The sell-off that began Wednesday afternoon with Fed Chairman Jerome Powell's downplaying of the implications of market volatility, and his commitment to continue reversing quantitative easing, gathered pace hours later in Asia and Europe. More than two thirds of Stoxx Europe 600 members were down, with Japanese shares sliding into a bear market. Treasuries edged lower after an overnight jump. Oil slumped below US$48 in New York. The yen climbed to its strongest since mid-October.

"They think the Fed has completely misjudged the situation and now it's just a matter of just trying to find an exit while you can," Kyle Rodda, a market analyst at IG Group in Melbourne, said of global investors. "We're probably entering a stage now where markets have got it their head that we're preparing for quite sustained downside going into 2019."

While Mr Powell and his colleagues did signal a less aggressive path for rate hikes in 2019, the quarter-point move on Wednesday and suggestion that recent market turmoil doesn't unduly worry the US central bank proved to have the bigger impact. Global stocks are set for their worst quarter since 2011, yet Mr Powell in his press conference said that "we don't look at any one market," and that in the abstract "a little bit of volatility" probably doesn't leave a mark on the economy.

"The Fed's been a huge friend of the stock market and they are now a little bit of an enemy and probably become worse of an enemy before this is all over," Bob Doll, Nuveen chief equity strategist and senior portfolio manager said on Bloomberg Television.

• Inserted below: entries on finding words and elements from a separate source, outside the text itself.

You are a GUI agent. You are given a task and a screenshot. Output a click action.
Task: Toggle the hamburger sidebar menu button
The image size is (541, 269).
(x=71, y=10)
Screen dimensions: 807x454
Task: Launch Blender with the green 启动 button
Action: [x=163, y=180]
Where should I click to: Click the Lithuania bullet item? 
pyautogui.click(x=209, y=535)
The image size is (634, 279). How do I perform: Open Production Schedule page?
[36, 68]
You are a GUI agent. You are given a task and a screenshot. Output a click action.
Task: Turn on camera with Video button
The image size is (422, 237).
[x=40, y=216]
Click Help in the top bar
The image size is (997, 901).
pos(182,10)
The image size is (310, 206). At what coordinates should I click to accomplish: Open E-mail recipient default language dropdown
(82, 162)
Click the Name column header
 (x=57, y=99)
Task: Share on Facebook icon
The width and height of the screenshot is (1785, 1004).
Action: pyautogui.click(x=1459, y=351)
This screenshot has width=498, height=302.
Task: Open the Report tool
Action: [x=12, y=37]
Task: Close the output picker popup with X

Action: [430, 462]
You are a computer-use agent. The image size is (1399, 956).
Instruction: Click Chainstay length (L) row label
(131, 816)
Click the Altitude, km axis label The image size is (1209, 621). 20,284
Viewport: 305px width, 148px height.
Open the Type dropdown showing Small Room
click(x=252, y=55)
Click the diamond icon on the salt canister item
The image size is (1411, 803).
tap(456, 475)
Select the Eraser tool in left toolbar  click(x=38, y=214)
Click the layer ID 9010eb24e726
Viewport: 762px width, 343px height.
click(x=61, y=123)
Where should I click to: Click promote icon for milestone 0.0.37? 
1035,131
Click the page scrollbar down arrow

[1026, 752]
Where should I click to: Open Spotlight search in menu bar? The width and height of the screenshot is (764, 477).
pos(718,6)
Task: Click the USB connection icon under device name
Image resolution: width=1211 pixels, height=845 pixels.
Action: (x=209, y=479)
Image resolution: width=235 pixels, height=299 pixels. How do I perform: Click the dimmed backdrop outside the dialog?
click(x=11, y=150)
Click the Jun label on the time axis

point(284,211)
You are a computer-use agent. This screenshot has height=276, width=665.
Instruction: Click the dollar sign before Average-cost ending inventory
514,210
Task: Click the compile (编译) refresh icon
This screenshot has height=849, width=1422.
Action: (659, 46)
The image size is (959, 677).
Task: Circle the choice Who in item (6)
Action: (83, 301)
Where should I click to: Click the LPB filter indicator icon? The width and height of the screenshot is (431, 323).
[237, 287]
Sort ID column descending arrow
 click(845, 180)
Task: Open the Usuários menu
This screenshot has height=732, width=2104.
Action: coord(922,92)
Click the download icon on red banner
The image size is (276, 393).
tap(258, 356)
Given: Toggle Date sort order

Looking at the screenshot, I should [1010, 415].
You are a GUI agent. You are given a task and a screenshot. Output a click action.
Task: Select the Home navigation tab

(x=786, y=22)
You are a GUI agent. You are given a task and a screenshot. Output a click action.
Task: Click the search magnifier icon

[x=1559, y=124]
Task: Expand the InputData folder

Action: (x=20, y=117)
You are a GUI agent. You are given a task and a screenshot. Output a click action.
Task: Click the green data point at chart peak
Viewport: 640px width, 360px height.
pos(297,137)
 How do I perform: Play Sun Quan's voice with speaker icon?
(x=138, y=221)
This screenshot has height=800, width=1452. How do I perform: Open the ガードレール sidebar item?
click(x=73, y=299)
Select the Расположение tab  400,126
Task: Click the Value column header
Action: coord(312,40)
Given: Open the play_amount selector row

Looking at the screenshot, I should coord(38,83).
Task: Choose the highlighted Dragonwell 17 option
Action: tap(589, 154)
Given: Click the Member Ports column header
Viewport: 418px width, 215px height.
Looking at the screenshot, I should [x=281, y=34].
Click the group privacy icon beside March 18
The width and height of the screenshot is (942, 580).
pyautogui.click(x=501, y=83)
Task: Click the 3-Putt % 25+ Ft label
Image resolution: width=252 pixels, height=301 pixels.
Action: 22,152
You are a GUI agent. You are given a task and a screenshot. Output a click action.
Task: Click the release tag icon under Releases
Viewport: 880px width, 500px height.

In Japan, 10-year bond yields headed closer to zero percent following the rally in Treasuries on Wednesday. Bank of Japan Governor Haruhiko Kuroda said in a press conference Thursday that there was no problem if yields fell into negative territory, suggesting he has no plan to intensify the central bank's tapering of asset purchases.

The Stoxx Europe 600 Index decreased 1.4 per cent as of 8.15 am London time, to the lowest in more than two years on the largest dip in more than a week.

Futures on the S&P 500 Index decreased 0.6 per cent, its sixth consecutive decline.

The MSCI All-Country World Index dipped 0.6 per cent, hitting the lowest in 20 months with its fifth consecutive decline.

The MSCI Emerging Market Index declined 0.9 per cent to the lowest in seven weeks.